Unprecedented rush byRussians to pay

taxes

James Meek in Moscow

CONFUSION and chaos reigned across 11 time zones last week as hordes of Russians fought bureaucratic obstacles in a final attempt to throw off their reputation as a nation of tax-dodgers and settle their accounts with the revenue.

In a country where people commonly accuse the government of stealing their savings by hyperinflation and pyramid schemes, and not paying their salaries, it was a strange sight.

Tax officials, stunned by the queues of people volunteering to beat the April 1 deadline for filing tax returns, struggled to cope with the influx.

Among the model taxpayers cited by the authorities were the former Soviet first couple Mikhail and Raisa Gorbachev. Their representatives handed in returns worth 1- billion roubles ($172800).
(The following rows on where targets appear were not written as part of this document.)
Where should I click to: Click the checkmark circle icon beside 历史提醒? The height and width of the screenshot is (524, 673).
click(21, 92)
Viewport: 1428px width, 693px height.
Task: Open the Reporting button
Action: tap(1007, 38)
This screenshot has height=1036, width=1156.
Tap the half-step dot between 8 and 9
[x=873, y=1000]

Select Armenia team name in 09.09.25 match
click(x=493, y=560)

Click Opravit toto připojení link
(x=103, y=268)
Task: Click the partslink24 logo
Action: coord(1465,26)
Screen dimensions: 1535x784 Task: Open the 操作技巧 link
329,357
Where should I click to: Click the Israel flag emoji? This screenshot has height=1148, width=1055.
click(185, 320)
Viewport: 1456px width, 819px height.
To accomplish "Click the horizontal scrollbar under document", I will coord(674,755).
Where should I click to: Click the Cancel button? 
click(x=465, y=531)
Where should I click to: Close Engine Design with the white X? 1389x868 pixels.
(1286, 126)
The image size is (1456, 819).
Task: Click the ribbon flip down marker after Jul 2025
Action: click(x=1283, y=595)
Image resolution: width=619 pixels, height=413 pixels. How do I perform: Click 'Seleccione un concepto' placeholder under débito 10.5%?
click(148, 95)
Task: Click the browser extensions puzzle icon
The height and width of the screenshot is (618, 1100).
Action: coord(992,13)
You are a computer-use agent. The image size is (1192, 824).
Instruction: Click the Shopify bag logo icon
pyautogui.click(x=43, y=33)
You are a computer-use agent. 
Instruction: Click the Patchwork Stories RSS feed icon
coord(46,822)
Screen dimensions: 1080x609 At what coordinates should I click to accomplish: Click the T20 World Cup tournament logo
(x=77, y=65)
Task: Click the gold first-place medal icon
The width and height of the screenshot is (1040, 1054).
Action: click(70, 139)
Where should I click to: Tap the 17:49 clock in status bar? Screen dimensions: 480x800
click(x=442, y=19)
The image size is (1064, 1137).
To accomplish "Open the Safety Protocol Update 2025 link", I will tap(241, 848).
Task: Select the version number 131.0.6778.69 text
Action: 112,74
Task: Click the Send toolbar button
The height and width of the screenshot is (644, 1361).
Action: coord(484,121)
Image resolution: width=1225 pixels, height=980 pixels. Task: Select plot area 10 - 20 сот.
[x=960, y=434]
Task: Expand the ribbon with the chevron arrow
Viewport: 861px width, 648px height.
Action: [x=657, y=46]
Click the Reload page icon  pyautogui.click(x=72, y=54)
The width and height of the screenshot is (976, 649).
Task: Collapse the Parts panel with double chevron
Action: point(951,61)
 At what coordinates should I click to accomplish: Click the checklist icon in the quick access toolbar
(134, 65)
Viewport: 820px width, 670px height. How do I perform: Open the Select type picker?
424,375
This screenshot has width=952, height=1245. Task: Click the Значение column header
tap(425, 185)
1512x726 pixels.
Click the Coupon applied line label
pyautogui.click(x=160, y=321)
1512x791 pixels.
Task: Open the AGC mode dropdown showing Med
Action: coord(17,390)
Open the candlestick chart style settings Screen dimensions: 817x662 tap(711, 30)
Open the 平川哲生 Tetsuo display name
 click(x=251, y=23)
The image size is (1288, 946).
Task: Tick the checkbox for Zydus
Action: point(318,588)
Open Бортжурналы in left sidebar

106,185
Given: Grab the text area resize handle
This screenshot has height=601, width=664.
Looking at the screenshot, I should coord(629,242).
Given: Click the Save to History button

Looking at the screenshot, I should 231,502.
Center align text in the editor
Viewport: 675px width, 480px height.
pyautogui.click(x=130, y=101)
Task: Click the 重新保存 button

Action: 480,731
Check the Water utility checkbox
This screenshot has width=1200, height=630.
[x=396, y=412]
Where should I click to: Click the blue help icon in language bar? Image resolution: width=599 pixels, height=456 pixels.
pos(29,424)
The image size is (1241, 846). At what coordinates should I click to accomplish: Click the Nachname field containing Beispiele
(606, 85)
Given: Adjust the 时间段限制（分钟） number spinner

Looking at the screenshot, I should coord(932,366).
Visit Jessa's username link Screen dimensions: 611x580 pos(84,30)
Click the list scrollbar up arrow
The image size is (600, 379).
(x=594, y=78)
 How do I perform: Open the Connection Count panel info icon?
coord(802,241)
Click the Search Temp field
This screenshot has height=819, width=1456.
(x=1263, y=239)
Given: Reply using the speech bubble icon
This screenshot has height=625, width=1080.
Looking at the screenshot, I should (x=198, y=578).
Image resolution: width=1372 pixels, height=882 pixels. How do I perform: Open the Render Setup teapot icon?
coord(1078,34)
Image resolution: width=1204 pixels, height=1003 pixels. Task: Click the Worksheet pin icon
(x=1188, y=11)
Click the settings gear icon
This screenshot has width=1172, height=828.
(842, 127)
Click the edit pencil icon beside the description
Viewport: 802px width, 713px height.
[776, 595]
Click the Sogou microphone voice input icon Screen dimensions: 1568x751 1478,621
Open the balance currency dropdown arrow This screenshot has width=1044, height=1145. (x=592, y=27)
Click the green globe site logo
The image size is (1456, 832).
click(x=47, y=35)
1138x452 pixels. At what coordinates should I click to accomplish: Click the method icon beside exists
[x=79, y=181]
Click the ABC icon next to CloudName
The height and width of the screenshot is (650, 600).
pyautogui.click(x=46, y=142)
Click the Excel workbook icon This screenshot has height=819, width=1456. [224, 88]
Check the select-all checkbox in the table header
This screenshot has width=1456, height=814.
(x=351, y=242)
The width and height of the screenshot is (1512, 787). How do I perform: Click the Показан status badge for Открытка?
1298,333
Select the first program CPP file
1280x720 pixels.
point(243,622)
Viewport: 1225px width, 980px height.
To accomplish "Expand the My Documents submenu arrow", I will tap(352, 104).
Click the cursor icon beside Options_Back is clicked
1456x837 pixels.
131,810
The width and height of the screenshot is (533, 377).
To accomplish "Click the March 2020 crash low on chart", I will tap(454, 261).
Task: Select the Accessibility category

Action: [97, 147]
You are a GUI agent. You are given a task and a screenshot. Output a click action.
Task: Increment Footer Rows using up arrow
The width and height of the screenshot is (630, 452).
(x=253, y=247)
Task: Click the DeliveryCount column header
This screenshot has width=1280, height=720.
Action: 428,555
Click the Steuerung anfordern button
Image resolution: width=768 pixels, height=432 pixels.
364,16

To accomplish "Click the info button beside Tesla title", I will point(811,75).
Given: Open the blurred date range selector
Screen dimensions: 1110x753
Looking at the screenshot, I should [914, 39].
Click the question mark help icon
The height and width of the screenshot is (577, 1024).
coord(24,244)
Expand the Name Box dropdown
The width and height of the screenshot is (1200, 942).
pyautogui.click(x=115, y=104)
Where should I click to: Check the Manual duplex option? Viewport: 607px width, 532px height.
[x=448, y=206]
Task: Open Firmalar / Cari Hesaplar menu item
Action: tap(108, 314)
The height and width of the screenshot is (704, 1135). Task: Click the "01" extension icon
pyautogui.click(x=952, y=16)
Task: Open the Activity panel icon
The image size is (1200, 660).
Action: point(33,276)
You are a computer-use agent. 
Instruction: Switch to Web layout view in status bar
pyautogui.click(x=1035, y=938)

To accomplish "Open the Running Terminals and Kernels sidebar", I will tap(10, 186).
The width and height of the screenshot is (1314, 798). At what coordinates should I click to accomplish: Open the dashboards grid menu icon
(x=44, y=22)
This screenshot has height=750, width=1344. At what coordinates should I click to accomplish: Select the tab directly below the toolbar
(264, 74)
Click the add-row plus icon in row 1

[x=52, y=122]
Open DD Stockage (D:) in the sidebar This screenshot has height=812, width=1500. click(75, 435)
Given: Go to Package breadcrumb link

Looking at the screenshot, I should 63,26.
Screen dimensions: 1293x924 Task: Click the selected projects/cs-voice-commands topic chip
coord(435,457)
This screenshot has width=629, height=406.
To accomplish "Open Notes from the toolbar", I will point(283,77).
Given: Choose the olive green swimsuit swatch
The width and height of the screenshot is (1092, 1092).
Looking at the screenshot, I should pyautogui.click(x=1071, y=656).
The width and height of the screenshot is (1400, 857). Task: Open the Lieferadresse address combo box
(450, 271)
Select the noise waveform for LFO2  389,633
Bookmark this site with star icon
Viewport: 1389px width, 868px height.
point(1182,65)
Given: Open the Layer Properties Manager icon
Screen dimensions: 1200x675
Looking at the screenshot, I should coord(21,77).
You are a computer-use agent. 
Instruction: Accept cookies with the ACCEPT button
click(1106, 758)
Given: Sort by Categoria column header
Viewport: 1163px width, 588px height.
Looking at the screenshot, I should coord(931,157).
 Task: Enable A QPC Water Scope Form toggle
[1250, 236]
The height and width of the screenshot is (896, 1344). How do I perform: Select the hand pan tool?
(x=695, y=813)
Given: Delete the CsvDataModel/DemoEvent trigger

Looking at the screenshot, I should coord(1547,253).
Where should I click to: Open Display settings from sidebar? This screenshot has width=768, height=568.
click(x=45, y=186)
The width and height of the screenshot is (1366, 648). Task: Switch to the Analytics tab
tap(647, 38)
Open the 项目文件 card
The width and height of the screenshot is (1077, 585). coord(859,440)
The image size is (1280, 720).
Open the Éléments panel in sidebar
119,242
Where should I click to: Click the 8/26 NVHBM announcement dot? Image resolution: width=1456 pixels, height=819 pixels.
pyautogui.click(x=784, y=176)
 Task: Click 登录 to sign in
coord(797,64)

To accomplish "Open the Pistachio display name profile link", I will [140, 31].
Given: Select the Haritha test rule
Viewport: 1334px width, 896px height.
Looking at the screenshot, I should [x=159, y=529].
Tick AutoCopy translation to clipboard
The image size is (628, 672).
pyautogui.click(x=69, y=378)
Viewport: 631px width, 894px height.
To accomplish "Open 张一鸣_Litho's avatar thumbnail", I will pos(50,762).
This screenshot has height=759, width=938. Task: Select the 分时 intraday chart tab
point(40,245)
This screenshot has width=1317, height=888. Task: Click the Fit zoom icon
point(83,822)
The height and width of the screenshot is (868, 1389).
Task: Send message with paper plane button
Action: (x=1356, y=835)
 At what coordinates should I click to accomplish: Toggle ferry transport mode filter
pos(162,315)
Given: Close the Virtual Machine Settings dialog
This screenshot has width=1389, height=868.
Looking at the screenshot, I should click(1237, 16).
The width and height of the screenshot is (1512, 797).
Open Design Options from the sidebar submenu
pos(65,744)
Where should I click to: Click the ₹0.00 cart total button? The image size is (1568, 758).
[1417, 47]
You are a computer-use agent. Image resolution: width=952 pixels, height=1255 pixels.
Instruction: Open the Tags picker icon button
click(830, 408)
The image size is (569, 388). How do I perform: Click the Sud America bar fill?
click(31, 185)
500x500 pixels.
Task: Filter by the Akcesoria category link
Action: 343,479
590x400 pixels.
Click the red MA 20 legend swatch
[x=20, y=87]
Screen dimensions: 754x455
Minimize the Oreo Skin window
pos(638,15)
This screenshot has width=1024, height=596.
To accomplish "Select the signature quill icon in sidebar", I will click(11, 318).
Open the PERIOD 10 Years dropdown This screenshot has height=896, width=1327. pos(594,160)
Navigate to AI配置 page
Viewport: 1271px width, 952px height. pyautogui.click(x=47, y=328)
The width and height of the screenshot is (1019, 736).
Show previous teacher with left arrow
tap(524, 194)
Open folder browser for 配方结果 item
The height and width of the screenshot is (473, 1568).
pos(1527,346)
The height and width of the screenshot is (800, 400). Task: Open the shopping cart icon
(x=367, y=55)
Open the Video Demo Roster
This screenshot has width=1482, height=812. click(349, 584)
The rush to tax offices was only partly due to good citizenship.

The government, desperate for income to pay its debts, has announced draconian penalties for tax evasion, including up to three years in prison.

A series of adverts has underlined the message, alternating pleas for help (pictures of suffering invalids) with threats (“The tax police have guns, and know how to use them”).

At tax office number 3 in central Moscow, where the corridors are crowded with tense “biznesmeni”, sceptical accountants and baffled middle-aged workers, staff said the number of conscientious taxpayers had gone up by half since last year.

All are rouble millionaires: the income tax threshold in Russia is 12-million roubles ($2080) a year.

“I don’t know if it’ll help anyone, but it just seemed like the right thing to do,” said Galina, an engineer waiting to hand in her tax form.

“Everyone was afraid of being fined,” muttered a woman sitting next to her.

“No, it wasn’t fear,” said Galina. “We talked about it at work and we decided it’d be a kind of investment – for the teachers, the kindergartens, the schools.

“Of course we’re afraid they might spend it on the wrong things, but you have to do something.”

Vsevolod Nikolsky, an accountant, sat glumly in the corridor with a fat file of income declarations from the building company where he works.

He complained about the burden: 10 different taxes (including 35% income and profit tax, 40% payroll tax, and 20% VAT) and contributions to four social funds for each worker.

“You know, the Russian tax system is very stupid,” he said.

“There’s the white market and there’s the black market. Those firms who play in the black market don’t pay the government anything because the mafia controls everything. And the firms who do pay suffer from this fantastic weight of taxes.”

Asked why his company was not in the black market, Nikolsky grew uncertain, as if fearing a trap.

“We’re honest people. I don’t know. I’m not the boss.” He thought for a moment, and grew bolder. “We’re an ordinary building company. We don’t do anything illegal. So why should we hide our profits?”